Mason glanced at Della Street, then let his eyes rove around the room. He noticed a huge dictionary on the top of a small table. He glanced at the dictionary, then at Della, then at the dictionary, then back at Della.

She followed the direction of his eyes, frowned, then suddenly smiled and nodded, almost imperceptibly.

Mason turned back to Mrs. Kennard. “Did you discuss anything with Mr. Jason Bartsler other than the possible sale of a mine?”

“No, of course not.”

“How did you happen to go to him?”

“A friend told me about him.”

“Who is the friend?”

“A man who had done some work for me and who knew something about mines.”

“A man you have known for some time?”

“Yes.”

Della Street moved unobtrusively over to the table by the dictionary.

“Oh, what a splendid dictionary,” she said.

Mrs.
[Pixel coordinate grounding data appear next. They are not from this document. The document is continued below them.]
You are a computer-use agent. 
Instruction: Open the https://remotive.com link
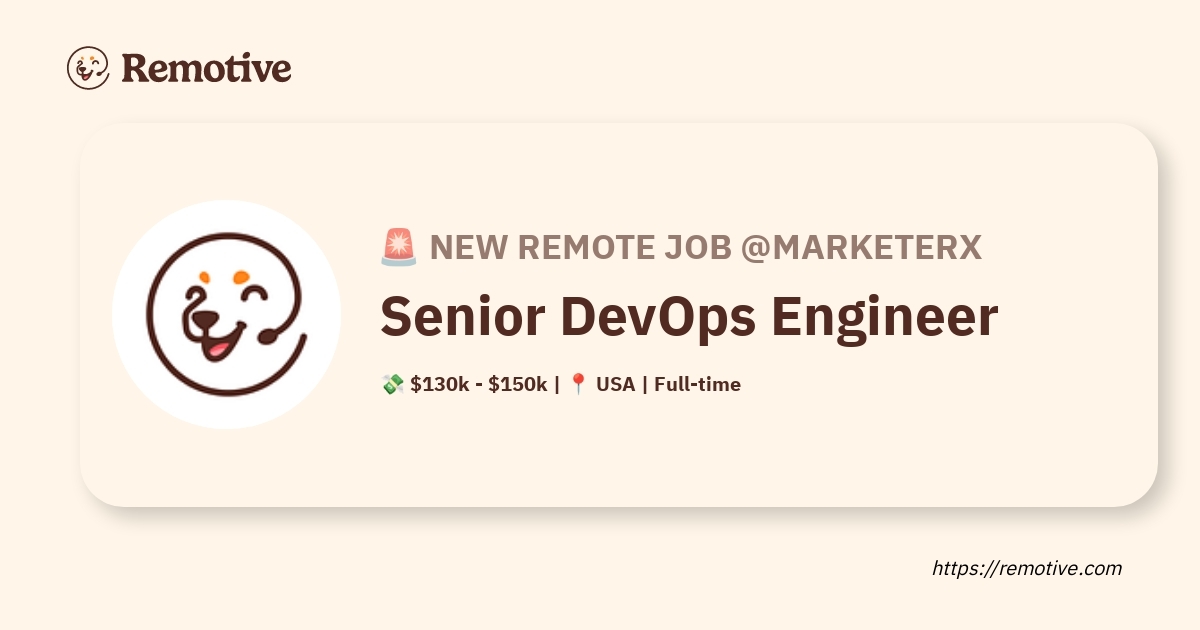point(1027,568)
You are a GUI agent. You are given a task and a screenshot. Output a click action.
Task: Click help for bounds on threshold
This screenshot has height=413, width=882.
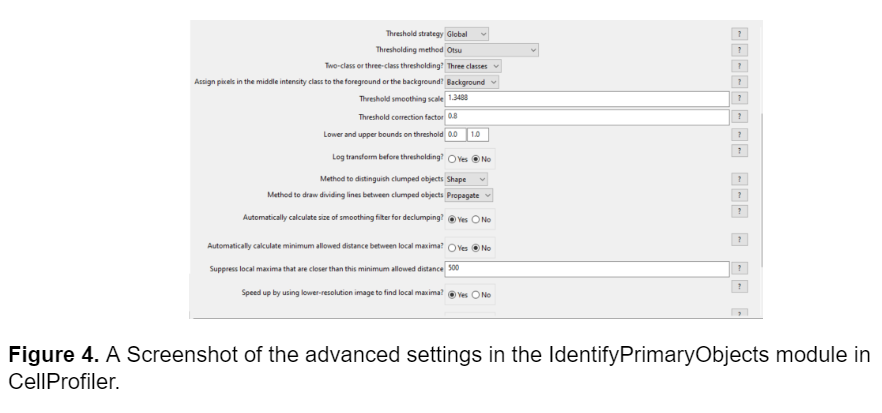(740, 134)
Kennard turned to look at her with eyes that were still dazed and punch groggy.

Della Street started to pick up the dictionary. “Is this the seventh edition?” she asked.

She picked up the dictionary, held it some eighteen inches above the table, then suddenly let it slip from her fingers.

“I’ve dropped it!” she exclaimed, and screamed.

The thud of the heavy book on the floor, and Della Street’s scream mingled into a sudden volume of noise, following which the silence seemed suddenly tense as everyone waited for some other sound to follow.

“Oh,” Della Street said, “I’m so sorry,” and then remained silent.

The thin, reedy wail of a child in an adjoining bedroom merged into a lusty yell.

Mason said, “Come on, Della,” and started in the direction of the noise.

Mrs. Kennard got up out of her chair, started walking toward the front door.

Mason and Della Street groped their way through a strange house, moving through dark rooms, groping for light switches, guided by the child’s crying.

They found the boy in a back bedroom lying in a crib.

Mason switched on lights.

Della Street said, “Oh, you poor thing!” and moved over to the crib. She leaned over and picked the child up.

Instantly the child stopped crying.

Della Street smiled at him, wiped the tears from his eyes. “Hello, honey,” she said. “What’s your name?”

“Robert Bartsler and I’m ‘most three and I won’t never, never see my daddy anymore,” the boy said all in one sing-song as though reciting something he had carefully learned by rote. Then he began to cry again.

“What,” Della asked, “do I do with him?”

“Start dressing him,” Mason said. “Bundle him up in clothes and get him ready to move.”

Mason rushed back to the front of the house. “Mrs. Kennard,” he called. “Oh, Mrs. Kennard!”

There was no answer.

“Mrs. Kennard,” Mason shouted, raising his voice.

He moved through the front room, felt a draft of cold air.

“Mrs. Kennard,” he shouted again, and went out into the front corridor.

The front door was standing wide open. Mason’s car which he had left parked at the curb was gone.